→ **ACTIVITY A**: In the article on Stetson University's staged readings, where are the performances held?
→ **ACTIVITY B**: Write a continuation of the article on Stetson University's staged readings, beginning after its final sentence.

PHOTO BY KEN MCCOY PREPARING TO PRESENT NEW PLAYS — Stetson Theatre Arts’ stage manager Shay Figueroa participates in a staged reading of “Let’s Hear It!: A Reader’s Theatre Staging of New Plays.”

Production features staged readings performed by student-actors

BY SANDRA CARR AND REED BARKOWITZ

SPECIAL TO THE BEACON

Stetson University Theatre Arts is beginning its 116th season with “Let’s Hear It!: A Reader’s Theatre Staging of New Plays,” directed by Ken McCoy, Ph.D., professor of theatre arts at Stetson. The staged readings run Thursday-Sunday, Sept. 23-26, at Stetson’s Second Stage Theatre in the Museum of Art – DeLand, 600 N. Woodland Blvd.

“The staged readings are a wonderful way for Stetson University Theatre Arts to introduce new plays by local playwrights to the community,” said McCoy. “It also is a great performance opportunity for Stetson’s students and provides them with a chance to bring a new production to life in its infancy.”

Here are the offerings:

Becoming Cherokee by McCoy is at 8 p.m. Thursday, Sept. 23. The play features two brothers from California who inherit acreage in Oklahoma from an unknown relative. They are soon confronted with heretofore unknown Cherokee relatives who are stewards of the land. The brothers are faced with the decision of whether to keep the land and embrace their own Cherokee heritage and ancestry, or sell it for cash to stimulate their professional careers on the West Coast.

→ **DATA PROVIDED**:

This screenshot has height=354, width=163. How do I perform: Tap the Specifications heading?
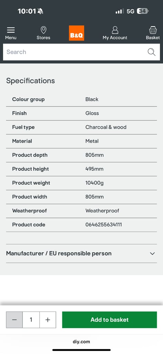(x=30, y=81)
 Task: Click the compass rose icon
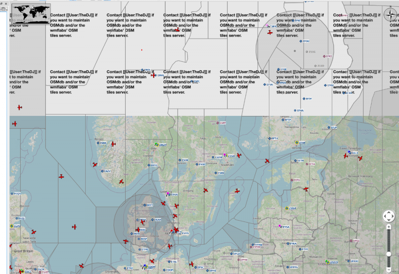[390, 15]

→ **TASK ANSWER A**: They are held at Stetson's Second Stage Theatre in the Museum of Art – DeLand, 600 N. Woodland Blvd.

→ **TASK ANSWER B**:
Across the Atlantic by Gretchen Suárez-Peña will be performed at 8 p.m. Friday, Sept. 24. This story is based on an actual woman who is mentioned in Spanish journals from the conquest of the Americas. Madalena is an Indigenous Tocobaga woman from Florida. She is taken captive and enslaved by the Spanish empire to then become an intermediary and translator for the Spanish crown.

Lost in history, save only for her mention in a friar’s journal, Madalena’s story travels from Florida through the Caribbean, across the Atlantic and back again. A tale of mystery, faith, life and death gives an account erased from the Colonial history of the Americas.

Emperor Tide by Lori Snook, Ph.D., associate professor of English at Stetson, takes the stage at 8 p.m. Saturday, Sept. 25. The one-act play is about the two characters, Carter and Tyson, who are heading to the beach to celebrate their anniversary. As the tide starts to come in, they look out at the ocean and spend an evening together. Yet, the tide keeps coming and coming.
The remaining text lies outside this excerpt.